Bogotá, Colombia, Oct 4, 2007 / 09:24 am
The president of the Bishops’ Conference of Colombia, Archbishop Luis Augusto Castro, issued a statement this week emphasizing that “death with dignity cannot be understood as the right to end life through conditions created artificially by medical personnel or by a mistaken sense of mercy for the patient,” he said, in reference to a Senate bill regarding euthanasia.
In his statement entitled, “Death with dignity is not the same as euthanasia,” Archbishop Castro noted that the “true meaning of death with dignity is in the natural conclusion life,” accompanied by “medical, family and spiritual support.”
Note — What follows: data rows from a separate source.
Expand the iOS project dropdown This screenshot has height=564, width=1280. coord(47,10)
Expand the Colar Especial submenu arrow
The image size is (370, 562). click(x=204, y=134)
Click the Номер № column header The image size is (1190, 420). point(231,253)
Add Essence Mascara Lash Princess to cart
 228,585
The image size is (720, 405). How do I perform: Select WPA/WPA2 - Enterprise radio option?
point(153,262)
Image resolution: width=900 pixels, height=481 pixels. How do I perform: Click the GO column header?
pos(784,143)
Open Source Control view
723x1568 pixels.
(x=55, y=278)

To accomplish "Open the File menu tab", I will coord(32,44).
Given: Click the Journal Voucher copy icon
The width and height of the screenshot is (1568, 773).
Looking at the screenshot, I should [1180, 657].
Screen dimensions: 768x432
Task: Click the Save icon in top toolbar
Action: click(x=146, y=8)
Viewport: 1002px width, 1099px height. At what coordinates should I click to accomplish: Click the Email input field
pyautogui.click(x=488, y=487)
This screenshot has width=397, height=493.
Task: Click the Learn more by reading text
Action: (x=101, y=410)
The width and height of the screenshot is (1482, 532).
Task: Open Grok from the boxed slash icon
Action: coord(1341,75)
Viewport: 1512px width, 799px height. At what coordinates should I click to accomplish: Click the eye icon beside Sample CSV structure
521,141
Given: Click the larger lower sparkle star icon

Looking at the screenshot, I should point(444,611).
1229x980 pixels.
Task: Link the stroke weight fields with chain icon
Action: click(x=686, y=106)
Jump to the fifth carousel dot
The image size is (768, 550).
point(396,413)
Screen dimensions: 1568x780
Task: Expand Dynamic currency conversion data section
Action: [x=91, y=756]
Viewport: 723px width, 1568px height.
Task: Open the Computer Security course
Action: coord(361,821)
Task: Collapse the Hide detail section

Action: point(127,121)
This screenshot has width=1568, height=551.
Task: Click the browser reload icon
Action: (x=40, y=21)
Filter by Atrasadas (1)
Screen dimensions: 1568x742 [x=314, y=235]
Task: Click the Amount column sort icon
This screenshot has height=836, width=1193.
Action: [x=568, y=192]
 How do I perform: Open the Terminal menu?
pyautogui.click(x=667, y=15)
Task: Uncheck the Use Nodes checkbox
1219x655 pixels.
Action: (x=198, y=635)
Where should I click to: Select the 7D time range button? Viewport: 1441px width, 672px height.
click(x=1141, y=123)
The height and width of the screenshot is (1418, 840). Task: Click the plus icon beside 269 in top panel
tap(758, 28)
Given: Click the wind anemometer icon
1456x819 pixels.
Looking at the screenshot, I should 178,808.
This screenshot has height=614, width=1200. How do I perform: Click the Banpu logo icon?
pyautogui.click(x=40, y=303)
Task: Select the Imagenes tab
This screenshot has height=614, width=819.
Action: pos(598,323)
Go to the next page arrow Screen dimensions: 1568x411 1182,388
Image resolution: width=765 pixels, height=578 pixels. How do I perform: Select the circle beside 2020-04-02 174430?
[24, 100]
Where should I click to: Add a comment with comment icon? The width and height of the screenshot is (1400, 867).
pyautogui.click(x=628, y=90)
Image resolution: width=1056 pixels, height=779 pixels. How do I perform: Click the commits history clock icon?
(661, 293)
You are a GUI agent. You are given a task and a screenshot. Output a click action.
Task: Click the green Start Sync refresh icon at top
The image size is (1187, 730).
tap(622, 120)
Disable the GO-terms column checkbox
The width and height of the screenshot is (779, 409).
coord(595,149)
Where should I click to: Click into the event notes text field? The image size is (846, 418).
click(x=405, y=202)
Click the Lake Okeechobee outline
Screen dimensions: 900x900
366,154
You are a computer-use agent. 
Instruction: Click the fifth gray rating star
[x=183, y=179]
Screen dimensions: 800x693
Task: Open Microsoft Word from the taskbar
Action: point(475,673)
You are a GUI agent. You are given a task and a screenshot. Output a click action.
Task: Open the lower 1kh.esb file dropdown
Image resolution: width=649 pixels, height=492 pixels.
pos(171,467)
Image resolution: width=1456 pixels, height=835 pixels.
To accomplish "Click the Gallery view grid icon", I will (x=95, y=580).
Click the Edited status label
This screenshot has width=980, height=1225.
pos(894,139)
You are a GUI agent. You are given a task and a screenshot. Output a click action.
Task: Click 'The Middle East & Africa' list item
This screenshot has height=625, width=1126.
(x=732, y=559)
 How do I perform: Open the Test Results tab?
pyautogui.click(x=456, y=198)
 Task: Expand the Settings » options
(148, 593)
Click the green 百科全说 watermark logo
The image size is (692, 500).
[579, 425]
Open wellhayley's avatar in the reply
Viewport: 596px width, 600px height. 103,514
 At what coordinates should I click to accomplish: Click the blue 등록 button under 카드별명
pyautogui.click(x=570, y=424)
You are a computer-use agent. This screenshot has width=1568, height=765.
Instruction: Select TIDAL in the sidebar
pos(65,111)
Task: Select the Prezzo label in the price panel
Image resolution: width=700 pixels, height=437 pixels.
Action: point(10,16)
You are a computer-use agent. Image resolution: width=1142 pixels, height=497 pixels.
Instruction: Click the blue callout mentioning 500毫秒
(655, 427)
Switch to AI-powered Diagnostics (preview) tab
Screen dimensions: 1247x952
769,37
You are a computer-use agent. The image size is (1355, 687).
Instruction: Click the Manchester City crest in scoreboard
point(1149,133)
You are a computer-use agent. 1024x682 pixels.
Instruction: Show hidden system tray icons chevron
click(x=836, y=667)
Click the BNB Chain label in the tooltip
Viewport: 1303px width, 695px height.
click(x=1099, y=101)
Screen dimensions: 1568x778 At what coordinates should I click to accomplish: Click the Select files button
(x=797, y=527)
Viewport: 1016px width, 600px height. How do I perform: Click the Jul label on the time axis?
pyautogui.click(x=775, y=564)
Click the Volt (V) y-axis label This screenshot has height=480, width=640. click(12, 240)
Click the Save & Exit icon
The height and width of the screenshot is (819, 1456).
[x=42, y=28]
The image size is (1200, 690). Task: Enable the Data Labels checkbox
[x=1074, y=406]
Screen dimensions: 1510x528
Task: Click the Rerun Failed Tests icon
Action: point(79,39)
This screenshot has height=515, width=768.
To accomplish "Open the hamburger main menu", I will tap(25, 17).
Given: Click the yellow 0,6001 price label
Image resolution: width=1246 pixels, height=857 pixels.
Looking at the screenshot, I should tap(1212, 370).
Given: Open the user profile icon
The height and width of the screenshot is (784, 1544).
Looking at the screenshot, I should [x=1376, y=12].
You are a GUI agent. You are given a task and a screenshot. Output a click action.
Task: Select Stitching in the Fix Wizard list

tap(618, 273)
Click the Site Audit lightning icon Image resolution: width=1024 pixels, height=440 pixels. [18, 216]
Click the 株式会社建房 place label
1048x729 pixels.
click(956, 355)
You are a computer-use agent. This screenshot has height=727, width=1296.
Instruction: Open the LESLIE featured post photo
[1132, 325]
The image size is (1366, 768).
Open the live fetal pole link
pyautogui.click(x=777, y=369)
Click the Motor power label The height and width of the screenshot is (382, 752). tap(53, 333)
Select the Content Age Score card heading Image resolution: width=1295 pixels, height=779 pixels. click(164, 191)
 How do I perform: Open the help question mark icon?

After explaining that “pain and suffering are not obstacles for the life of the human person, but rather, the experience of all human beings tells us that this reality is an integral part of the person seen in his integrity and totality,” Archbishop Castro emphasized that suffering “is the great opportunity to recognize human fragility and the natural challenge to overcome it.”
“The dignity of a human being is not in conflict with his own nature, such that aging, suffering and dying are not phenomena that degrade the dignity of the human being,” he stressed.
Despite the euphemisms, he went on, euthanasia is “murder” and its gravity is not diminished by “false mercy” or because “the patient requests it,” as in the case of assisted suicide. The arguments put forth by the Senators are an attack upon “the values of our culture, which for centuries, has always experienced suffering and death with sacred respect and transcendent meaning,” the archbishop said.
Archbishop Castro pointed out that the approval of the new law would mean “the legalization of the death penalty.” The Church, he continued, has always cared for the human person in all circumstances and has dedicated herself to the spiritual and physical care of the infirm, “because she believes that everyone deserves a death with dignity, with care that diminishes pain and suffering, but that allows the natural rhythm of existence to terminate without hurried decisions and without unnecessarily prolonging the suffering of the infirm.”
He called on all Colombians to express their rejection of the measure, and he asked lawmakers to confront the country’s problems with honesty, passing legislation that is for the good of the nation, rather than “converting themselves into the executioners of those who voted them into office.”